Stored records:
○ ○ ○ ○ ○

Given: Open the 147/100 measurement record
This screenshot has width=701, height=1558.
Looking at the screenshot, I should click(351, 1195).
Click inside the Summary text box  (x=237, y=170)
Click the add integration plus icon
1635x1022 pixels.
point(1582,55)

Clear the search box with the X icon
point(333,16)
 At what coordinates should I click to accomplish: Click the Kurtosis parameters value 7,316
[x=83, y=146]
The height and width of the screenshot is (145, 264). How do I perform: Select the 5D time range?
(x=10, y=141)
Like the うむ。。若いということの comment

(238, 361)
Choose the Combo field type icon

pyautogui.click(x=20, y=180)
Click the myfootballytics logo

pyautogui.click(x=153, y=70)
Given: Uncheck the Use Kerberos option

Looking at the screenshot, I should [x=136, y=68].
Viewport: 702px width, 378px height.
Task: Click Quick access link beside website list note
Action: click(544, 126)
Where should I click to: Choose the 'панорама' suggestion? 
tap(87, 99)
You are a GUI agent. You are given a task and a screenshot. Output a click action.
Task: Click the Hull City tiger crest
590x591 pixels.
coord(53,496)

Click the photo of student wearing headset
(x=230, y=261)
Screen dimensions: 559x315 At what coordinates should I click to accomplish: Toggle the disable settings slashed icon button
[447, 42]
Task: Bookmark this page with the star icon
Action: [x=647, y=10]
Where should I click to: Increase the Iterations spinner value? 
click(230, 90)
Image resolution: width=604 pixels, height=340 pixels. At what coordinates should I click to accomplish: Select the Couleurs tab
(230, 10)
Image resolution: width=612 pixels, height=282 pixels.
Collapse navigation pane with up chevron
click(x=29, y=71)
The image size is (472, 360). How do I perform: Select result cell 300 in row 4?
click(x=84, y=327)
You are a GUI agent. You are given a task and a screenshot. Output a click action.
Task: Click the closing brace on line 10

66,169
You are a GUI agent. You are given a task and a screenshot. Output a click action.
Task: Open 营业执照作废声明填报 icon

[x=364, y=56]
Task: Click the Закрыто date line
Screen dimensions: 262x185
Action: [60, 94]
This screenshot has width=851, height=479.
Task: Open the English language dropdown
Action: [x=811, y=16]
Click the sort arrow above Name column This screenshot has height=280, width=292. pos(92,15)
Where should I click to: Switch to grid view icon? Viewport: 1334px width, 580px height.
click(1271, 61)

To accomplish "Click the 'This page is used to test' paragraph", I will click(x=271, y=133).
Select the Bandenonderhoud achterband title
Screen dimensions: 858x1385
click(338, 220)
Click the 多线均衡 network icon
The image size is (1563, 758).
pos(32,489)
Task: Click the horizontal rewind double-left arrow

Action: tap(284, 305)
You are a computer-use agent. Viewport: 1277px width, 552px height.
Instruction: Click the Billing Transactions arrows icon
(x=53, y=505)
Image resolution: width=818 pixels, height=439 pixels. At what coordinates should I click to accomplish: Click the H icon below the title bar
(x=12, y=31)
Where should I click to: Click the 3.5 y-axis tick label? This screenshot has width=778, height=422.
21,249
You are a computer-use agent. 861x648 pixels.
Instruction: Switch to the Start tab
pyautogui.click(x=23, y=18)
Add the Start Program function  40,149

○ ○ ○ ○ ○

Set problem:
Please rewrite this listing, changing every "Where should I click to:" to "Where do I click to:" and leaving everything else as it is.

Result of the exercise:
Given: Open the 147/100 measurement record
This screenshot has width=701, height=1558.
Looking at the screenshot, I should click(351, 1195).
Click inside the Summary text box  (x=237, y=170)
Click the add integration plus icon
1635x1022 pixels.
point(1582,55)

Clear the search box with the X icon
point(333,16)
 At what coordinates should I click to accomplish: Click the Kurtosis parameters value 7,316
[x=83, y=146]
The height and width of the screenshot is (145, 264). How do I perform: Select the 5D time range?
(x=10, y=141)
Like the うむ。。若いということの comment

(238, 361)
Choose the Combo field type icon

pyautogui.click(x=20, y=180)
Click the myfootballytics logo

pyautogui.click(x=153, y=70)
Given: Uncheck the Use Kerberos option

Looking at the screenshot, I should [x=136, y=68].
Viewport: 702px width, 378px height.
Task: Click Quick access link beside website list note
Action: click(544, 126)
Where do I click to: Choose the 'панорама' suggestion? 
tap(87, 99)
You are a GUI agent. You are given a task and a screenshot. Output a click action.
Task: Click the Hull City tiger crest
590x591 pixels.
coord(53,496)

Click the photo of student wearing headset
(x=230, y=261)
Screen dimensions: 559x315 At what coordinates should I click to accomplish: Toggle the disable settings slashed icon button
[447, 42]
Task: Bookmark this page with the star icon
Action: [x=647, y=10]
Where do I click to: Increase the Iterations spinner value? 
click(230, 90)
Image resolution: width=604 pixels, height=340 pixels. At what coordinates should I click to accomplish: Select the Couleurs tab
(230, 10)
Image resolution: width=612 pixels, height=282 pixels.
Collapse navigation pane with up chevron
click(x=29, y=71)
The image size is (472, 360). How do I perform: Select result cell 300 in row 4?
click(x=84, y=327)
You are a GUI agent. You are given a task and a screenshot. Output a click action.
Task: Click the closing brace on line 10

66,169
You are a GUI agent. You are given a task and a screenshot. Output a click action.
Task: Open 营业执照作废声明填报 icon

[x=364, y=56]
Task: Click the Закрыто date line
Screen dimensions: 262x185
Action: [60, 94]
This screenshot has width=851, height=479.
Task: Open the English language dropdown
Action: [x=811, y=16]
Click the sort arrow above Name column This screenshot has height=280, width=292. pos(92,15)
Where do I click to: Switch to grid view icon? Viewport: 1334px width, 580px height.
click(1271, 61)

To accomplish "Click the 'This page is used to test' paragraph", I will click(x=271, y=133).
Select the Bandenonderhoud achterband title
Screen dimensions: 858x1385
click(338, 220)
Click the 多线均衡 network icon
The image size is (1563, 758).
pos(32,489)
Task: Click the horizontal rewind double-left arrow

Action: tap(284, 305)
You are a computer-use agent. Viewport: 1277px width, 552px height.
Instruction: Click the Billing Transactions arrows icon
(x=53, y=505)
Image resolution: width=818 pixels, height=439 pixels. At what coordinates should I click to accomplish: Click the H icon below the title bar
(x=12, y=31)
Where do I click to: Click the 3.5 y-axis tick label? This screenshot has width=778, height=422.
21,249
You are a computer-use agent. 861x648 pixels.
Instruction: Switch to the Start tab
pyautogui.click(x=23, y=18)
Add the Start Program function  40,149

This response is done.